■ **AVAILABLE RECORDS**:
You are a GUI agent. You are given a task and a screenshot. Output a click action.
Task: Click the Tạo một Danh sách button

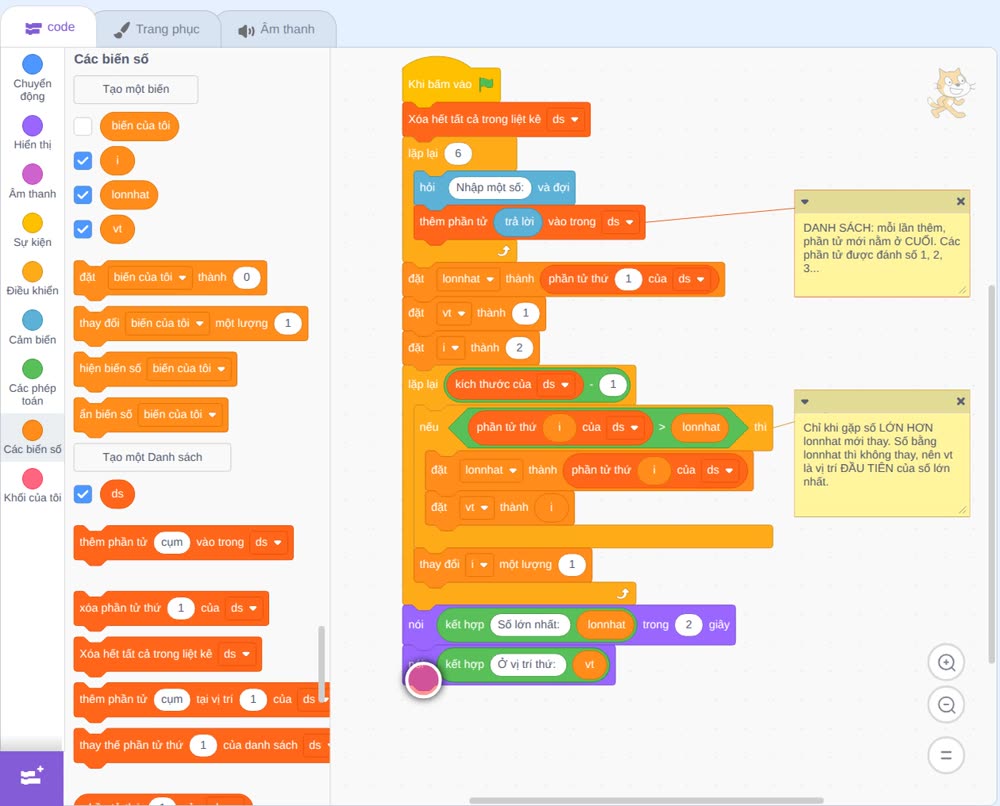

==

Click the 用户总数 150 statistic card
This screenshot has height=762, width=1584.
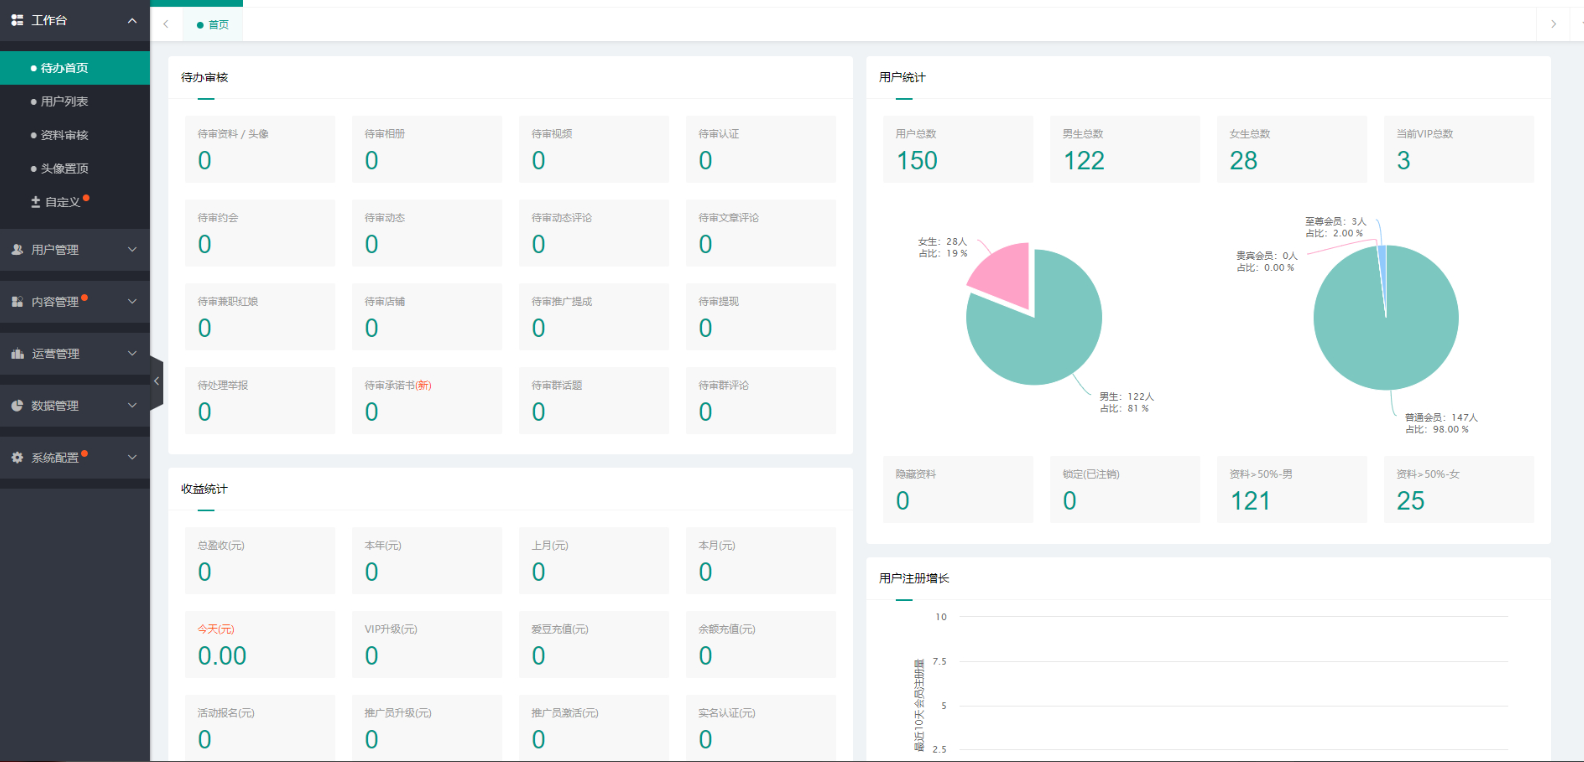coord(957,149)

...

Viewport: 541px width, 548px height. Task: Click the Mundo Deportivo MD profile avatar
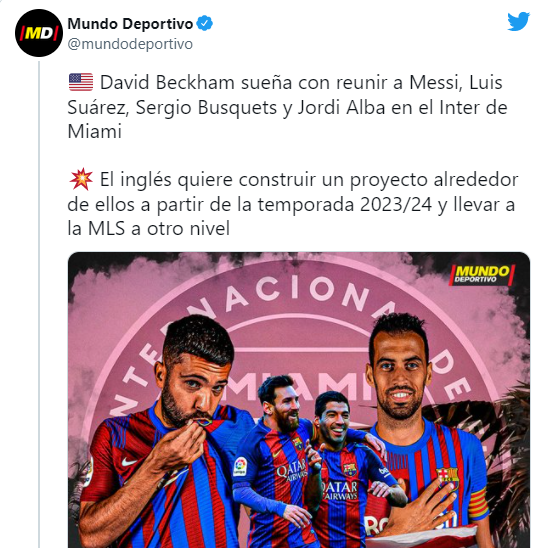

■ **WHAT YOU HAVE TO DO**:
Taking the entries above, print exactly the lines starting at the line with "You are a GUI" and ending at the line with "Task: Click the Tạo một Danh sách button", both included.

■ **RESPONSE AREA**:
You are a GUI agent. You are given a task and a screenshot. Output a click action.
Task: Click the Tạo một Danh sách button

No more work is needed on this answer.